# [Page excerpt]
******

Through accusations of defamation, companies are starting to unmask anonymous online critics
From the Winter 2001 issue of The News Media & The Law, page 35.
By Dan Bischof
Thinking they are safe to criticize, reveal fraud, or simply fire potshots at their employers or public corporations, fed-up employees and investors have cloaked themselves in the veil of Internet anonymity to comment about corporations, management, and their jobs.
Safe? Think again. From coast to coast, courts are forcing Internet service providers and the hosts of message boards and chat rooms to reveal the true identities of users in defamation suits, usually with no requirement that the underlying defamation case be meritorious.
In Pennsylvania, a Pittsburgh trial judge ruled on Nov. 15 that the identity of an anonymous Internet author would be protected from third parties, but not the plaintiff, who was a public official.
In Florida, Web portals Yahoo! and America Online were forced to disclose the names of several anonymous message board participants accused of making libelous statements, a state court of appeals ruled on Oct. 16.

******

# [Given data]
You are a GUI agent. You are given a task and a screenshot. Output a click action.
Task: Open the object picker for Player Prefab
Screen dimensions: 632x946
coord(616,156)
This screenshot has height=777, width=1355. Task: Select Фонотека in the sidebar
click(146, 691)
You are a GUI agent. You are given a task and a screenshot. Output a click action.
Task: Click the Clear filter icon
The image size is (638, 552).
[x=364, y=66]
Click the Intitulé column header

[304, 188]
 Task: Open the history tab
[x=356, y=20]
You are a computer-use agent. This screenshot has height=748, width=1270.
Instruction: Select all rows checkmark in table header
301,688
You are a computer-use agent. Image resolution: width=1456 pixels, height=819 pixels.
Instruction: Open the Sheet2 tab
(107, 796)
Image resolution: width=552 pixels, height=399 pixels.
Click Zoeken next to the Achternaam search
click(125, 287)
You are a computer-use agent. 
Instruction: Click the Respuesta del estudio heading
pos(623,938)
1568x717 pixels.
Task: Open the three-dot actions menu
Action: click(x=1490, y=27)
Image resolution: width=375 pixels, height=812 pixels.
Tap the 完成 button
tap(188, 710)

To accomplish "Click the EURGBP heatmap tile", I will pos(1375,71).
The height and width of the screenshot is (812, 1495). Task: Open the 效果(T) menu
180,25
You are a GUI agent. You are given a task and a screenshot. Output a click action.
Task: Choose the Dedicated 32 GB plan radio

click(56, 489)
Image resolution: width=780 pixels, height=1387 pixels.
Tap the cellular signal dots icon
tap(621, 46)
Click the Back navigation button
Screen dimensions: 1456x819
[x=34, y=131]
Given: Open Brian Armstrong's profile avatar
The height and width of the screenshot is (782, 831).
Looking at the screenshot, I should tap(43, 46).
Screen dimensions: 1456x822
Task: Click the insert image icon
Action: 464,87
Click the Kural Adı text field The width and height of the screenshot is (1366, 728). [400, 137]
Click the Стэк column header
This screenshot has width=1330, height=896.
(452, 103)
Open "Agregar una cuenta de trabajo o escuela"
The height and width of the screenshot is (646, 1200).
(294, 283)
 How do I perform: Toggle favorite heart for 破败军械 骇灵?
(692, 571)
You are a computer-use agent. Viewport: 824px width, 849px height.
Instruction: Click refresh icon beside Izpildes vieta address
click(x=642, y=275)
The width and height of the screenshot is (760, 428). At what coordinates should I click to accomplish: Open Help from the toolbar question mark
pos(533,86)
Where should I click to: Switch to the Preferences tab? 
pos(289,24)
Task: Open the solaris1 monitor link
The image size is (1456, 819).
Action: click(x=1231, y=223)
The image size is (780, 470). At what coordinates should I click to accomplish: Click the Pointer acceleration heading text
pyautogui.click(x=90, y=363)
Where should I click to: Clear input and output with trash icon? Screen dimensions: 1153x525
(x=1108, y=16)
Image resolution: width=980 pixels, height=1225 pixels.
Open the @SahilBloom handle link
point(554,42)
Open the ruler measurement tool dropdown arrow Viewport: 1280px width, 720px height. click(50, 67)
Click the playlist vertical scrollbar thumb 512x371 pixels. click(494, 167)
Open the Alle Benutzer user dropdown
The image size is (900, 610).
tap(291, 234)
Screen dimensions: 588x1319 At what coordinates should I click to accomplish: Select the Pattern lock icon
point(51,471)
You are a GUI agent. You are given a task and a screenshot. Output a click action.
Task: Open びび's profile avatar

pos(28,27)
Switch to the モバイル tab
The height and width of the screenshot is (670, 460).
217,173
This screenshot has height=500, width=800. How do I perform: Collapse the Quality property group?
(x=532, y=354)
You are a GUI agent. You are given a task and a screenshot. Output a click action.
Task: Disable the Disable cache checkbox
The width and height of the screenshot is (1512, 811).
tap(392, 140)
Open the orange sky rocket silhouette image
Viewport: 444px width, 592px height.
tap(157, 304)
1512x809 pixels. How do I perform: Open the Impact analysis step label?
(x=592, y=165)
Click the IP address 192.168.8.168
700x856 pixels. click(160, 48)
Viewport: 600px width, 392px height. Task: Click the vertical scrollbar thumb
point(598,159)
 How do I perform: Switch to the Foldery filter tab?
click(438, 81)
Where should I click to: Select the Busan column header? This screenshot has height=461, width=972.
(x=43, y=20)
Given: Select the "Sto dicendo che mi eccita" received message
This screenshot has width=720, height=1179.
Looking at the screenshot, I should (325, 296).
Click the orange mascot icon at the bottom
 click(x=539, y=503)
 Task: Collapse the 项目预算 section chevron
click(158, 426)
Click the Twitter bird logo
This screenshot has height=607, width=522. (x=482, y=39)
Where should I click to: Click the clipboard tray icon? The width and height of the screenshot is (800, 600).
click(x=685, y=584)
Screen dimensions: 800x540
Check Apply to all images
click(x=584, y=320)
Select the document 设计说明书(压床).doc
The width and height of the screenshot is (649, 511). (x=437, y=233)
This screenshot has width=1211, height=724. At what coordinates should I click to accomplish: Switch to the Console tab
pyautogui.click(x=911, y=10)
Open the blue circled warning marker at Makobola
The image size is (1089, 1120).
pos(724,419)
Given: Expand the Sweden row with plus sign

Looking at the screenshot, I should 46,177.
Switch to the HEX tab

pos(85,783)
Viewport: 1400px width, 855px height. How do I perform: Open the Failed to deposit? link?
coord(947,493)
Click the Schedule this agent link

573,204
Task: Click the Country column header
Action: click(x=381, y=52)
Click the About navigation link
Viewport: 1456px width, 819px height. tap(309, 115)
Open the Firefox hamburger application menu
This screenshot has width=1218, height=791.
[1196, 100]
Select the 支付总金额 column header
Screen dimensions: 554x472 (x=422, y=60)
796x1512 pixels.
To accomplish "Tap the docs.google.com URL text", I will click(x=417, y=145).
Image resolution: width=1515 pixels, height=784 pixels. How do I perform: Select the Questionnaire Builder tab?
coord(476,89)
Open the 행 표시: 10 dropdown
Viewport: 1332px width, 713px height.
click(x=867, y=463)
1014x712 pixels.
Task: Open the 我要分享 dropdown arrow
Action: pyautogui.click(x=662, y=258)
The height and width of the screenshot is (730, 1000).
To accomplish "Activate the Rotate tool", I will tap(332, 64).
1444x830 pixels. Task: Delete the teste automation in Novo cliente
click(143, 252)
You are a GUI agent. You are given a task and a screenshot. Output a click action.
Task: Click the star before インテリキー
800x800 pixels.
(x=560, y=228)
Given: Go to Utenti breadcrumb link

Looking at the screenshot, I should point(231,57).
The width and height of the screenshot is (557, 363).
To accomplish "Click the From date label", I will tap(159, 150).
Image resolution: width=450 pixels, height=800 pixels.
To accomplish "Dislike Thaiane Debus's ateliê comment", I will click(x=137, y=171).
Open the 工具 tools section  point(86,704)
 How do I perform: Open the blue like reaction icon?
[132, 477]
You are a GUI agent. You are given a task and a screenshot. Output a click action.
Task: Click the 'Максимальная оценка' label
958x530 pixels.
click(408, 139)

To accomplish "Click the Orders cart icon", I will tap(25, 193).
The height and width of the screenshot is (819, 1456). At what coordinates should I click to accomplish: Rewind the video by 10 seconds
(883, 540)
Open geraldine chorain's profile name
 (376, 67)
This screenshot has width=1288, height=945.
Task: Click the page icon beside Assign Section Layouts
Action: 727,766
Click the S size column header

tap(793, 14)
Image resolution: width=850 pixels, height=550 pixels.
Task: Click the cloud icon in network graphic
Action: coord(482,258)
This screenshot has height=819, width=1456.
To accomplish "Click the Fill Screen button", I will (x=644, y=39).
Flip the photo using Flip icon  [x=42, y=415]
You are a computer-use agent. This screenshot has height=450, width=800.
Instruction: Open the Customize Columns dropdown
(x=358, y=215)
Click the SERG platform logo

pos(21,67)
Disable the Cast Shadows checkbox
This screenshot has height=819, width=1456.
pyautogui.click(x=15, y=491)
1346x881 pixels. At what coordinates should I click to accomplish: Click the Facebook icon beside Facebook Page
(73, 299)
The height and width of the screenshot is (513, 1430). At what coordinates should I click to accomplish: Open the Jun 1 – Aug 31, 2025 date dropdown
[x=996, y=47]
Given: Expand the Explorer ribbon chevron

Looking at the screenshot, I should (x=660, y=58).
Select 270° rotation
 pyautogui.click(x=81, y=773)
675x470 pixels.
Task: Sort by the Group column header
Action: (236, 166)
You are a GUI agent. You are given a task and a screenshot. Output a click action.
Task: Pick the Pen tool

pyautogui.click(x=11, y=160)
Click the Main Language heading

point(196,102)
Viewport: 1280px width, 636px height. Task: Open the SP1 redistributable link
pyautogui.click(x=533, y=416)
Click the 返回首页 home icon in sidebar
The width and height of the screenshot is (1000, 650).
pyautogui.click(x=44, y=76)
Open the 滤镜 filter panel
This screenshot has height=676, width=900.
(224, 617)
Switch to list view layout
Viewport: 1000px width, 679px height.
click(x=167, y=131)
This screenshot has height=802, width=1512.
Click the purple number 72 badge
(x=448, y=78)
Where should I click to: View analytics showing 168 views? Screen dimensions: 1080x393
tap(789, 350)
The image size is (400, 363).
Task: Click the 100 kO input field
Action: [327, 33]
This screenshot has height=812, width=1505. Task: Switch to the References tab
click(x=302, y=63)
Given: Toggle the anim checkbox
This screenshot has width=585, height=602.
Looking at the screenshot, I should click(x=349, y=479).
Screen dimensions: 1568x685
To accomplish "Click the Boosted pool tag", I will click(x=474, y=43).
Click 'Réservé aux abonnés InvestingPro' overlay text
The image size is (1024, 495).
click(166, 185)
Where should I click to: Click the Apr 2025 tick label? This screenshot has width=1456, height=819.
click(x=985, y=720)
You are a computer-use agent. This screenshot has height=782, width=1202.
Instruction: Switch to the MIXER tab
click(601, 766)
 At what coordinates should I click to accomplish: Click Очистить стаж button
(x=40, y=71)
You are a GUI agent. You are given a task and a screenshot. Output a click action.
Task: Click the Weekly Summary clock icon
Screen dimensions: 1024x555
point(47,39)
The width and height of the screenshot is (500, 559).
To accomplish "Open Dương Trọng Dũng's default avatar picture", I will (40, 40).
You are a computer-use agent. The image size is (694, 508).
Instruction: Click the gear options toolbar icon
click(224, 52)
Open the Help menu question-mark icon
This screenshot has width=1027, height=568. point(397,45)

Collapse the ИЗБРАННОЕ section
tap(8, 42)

******

# [Stated task 1]
Answer these questions from the article on unmasking anonymous online critics:
(a) In which issue and on which page of The News Media & The Law did the article appear?
(b) On what date did the Pittsburgh trial judge rule?
(c) Which Web portals were forced to disclose names in Florida?
# [Stated task 2]
According to the article on unmasking anonymous online critics, why is the belief that anonymous critics are safe mistaken?

# [Task answer 1]
(a) The Winter 2001 issue, page 35.
(b) Nov. 15.
(c) Yahoo! and America Online.

# [Task answer 2]
Courts across the country are forcing Internet service providers and the hosts of message boards and chat rooms to reveal users' true identities in defamation suits. Usually they do not require that the underlying defamation case be meritorious.